The game received high scores in general press. It received 90 out of 100 in several reviews, such as of Zzap!, Power Play, Happy Computer, HonestGamers, Pixel-Heroes.de, Jeuxvideo.com, ST Action, and Quandary magazines.

==Legacy==
The title of the Teenage Mutant Ninja Turtles episode "Zach and the Alien Invaders" pays homage to this game's title. Architect Antonino Cardillo spoke about the influences that the game Zak McKracken had on his work House of Dust during a lecture held at Cinecittà Studios in the context of the Rome Video Game Lab 2019 festival.

===Fan sequels===
Some Zak McKracken fans have created and released their own sequels, so called fangames, among which:
- The New Adventures of Zak McKracken, released in March 2002 by "LucasFan Games" and containing graphics from the Japanese FM Towns 256 color version and country-specific backgrounds from various Neo-Geo games. The original release was notorious for containing an adult ending, but the ending was soon changed when the developers were told that the female characters were based on actual persons. This sequel is short and fairly limited compared to the two other fan sequels.
- Zak McKracken: Between Time and Space was released in German in April 2008 and re-released as a director's cut in German, English and French (subtitles) in May 2015 by "Artificial Hair Bros.". The game consists of hand-drawn 2D scenes and sprites and pre-rendered 3D videos. It uses the Visionaire Studio engine that professional developers like Daedalic use.

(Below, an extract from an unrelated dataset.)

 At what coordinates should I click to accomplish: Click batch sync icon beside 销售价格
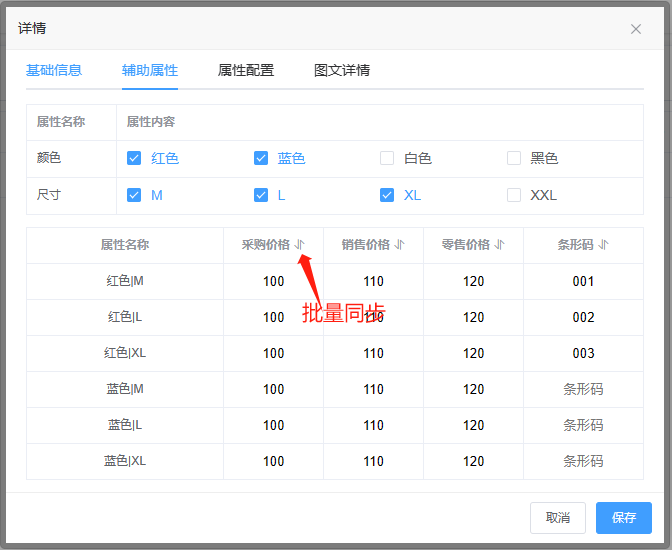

Other notable but unreleased fan sequels include:
- Zak McKracken and the Alien Rockstars, which was planned for a final release in 2007 following the release of a demo. After several project restarts and lead changes the project was stopped, but the game engine's source code was released on SourceForge.
- Zak McKracken and the Lonely Sea Monster was initially scheduled for July 1, 2007, but development was halted. It was intended to look "like the original game, with the same kind of locations, and original art."